**What to do:** Every entry below has to appear again in your reply, word for word, but no picture may.

**Material supplied:**
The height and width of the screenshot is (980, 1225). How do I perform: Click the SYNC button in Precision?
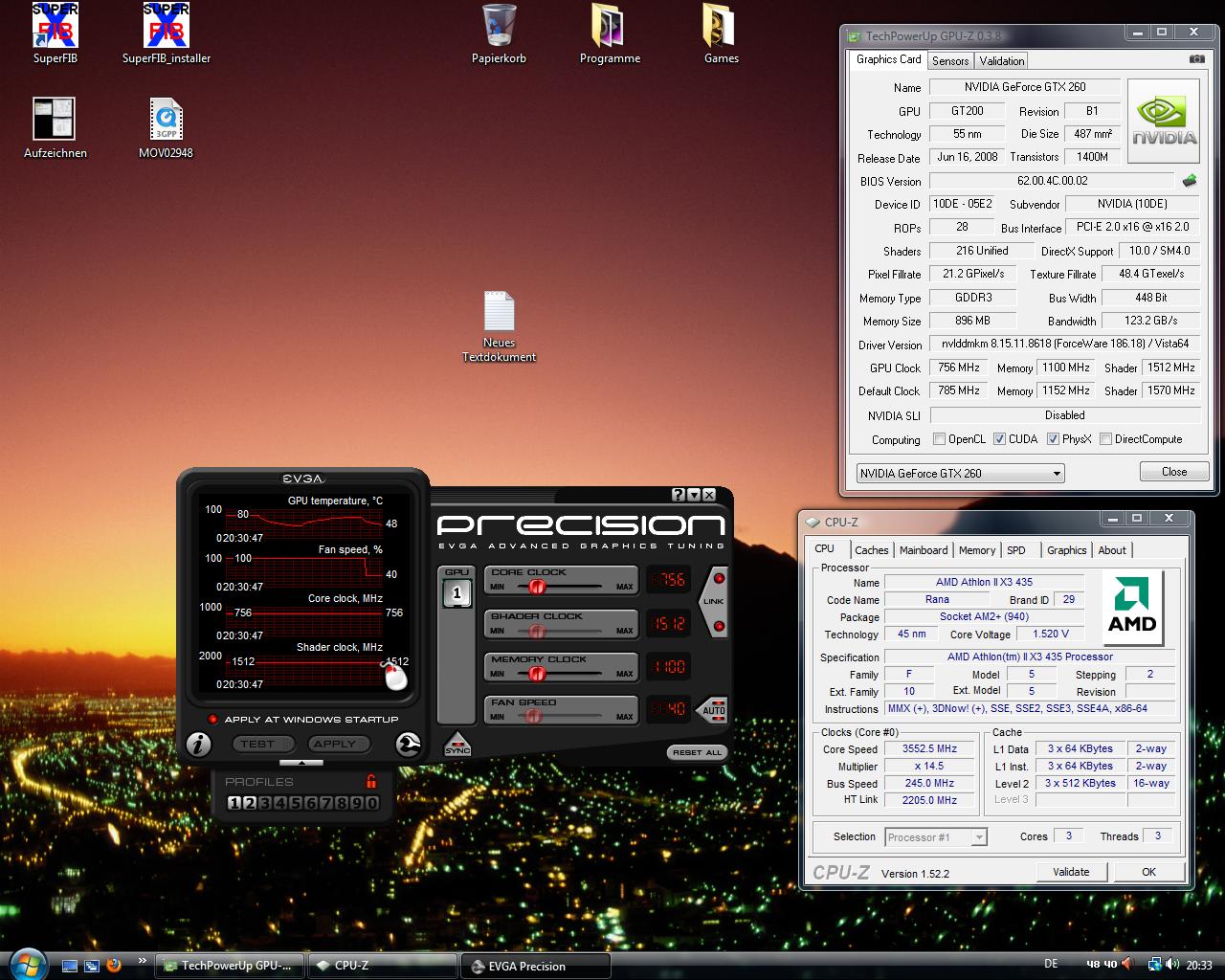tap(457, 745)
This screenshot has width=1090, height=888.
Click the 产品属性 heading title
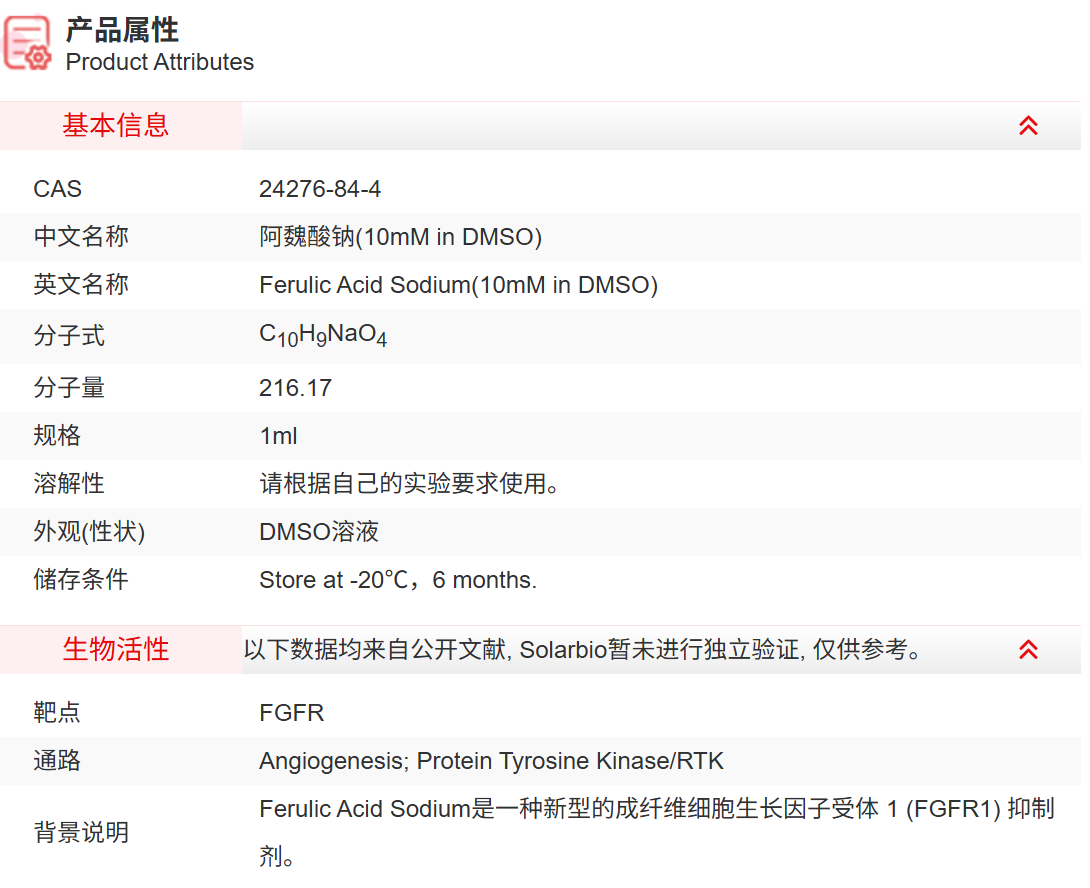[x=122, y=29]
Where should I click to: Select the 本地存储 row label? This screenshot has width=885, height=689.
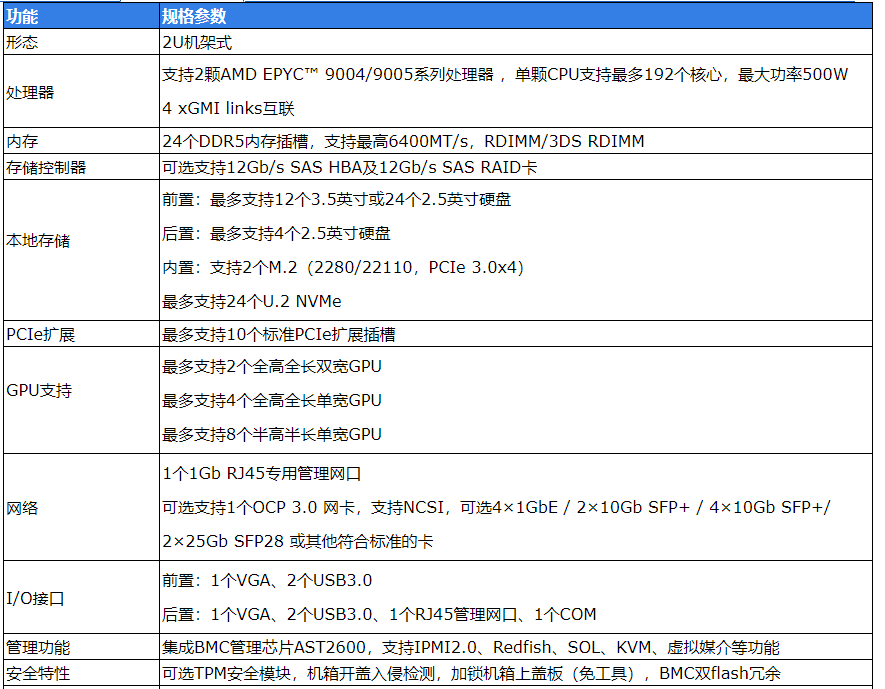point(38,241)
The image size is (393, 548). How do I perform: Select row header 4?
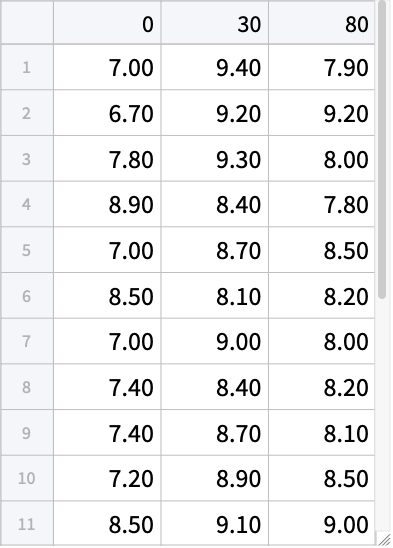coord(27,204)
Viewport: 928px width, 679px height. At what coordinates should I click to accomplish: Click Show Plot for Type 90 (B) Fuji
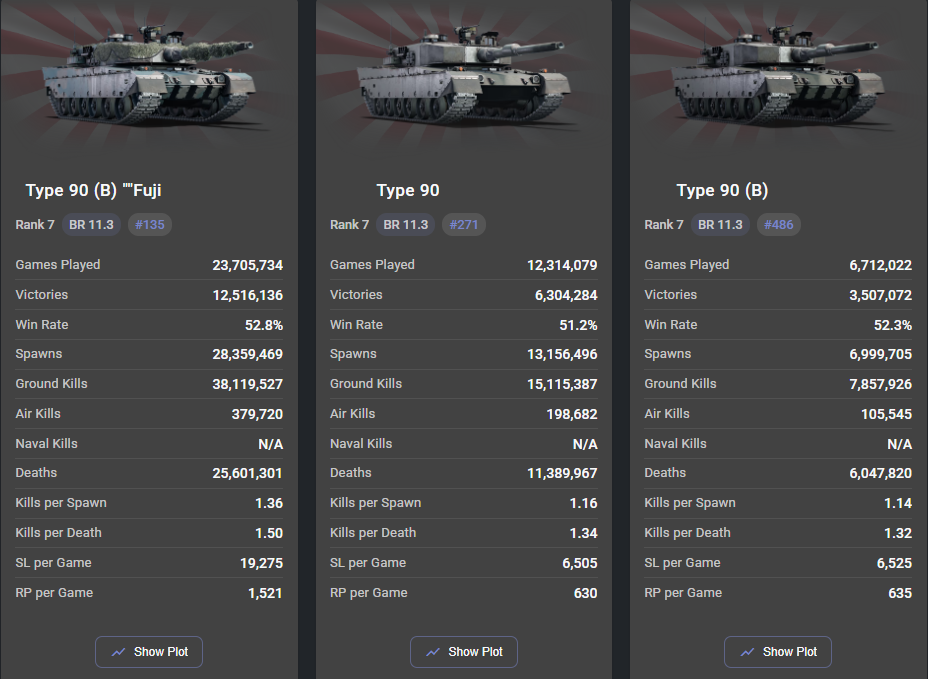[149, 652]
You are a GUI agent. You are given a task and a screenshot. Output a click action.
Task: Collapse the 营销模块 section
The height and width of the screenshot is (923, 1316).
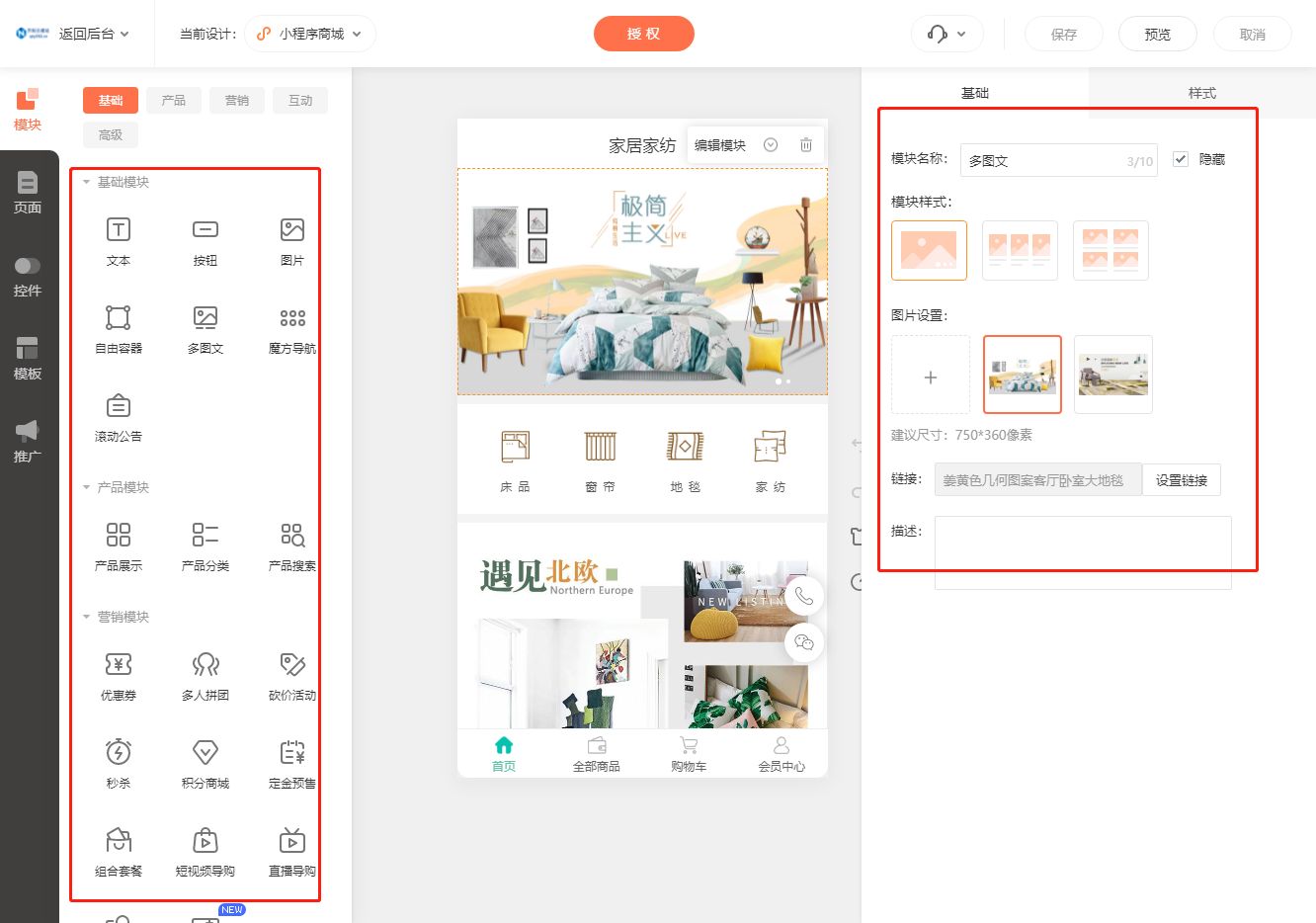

**Written reply:**
The height and width of the screenshot is (980, 1225). How do I perform: Click the SYNC button in Precision?
tap(457, 745)
This screenshot has width=1090, height=888.
Click the 产品属性 heading title
[x=122, y=29]
Where should I click to: Select the 本地存储 row label? This screenshot has width=885, height=689.
point(38,241)
The image size is (393, 548). How do I perform: Select row header 4?
coord(27,204)
Viewport: 928px width, 679px height. At what coordinates should I click to accomplish: Click Show Plot for Type 90 (B) Fuji
[149, 652]
You are a GUI agent. You are given a task and a screenshot. Output a click action.
Task: Collapse the 营销模块 section
The height and width of the screenshot is (923, 1316).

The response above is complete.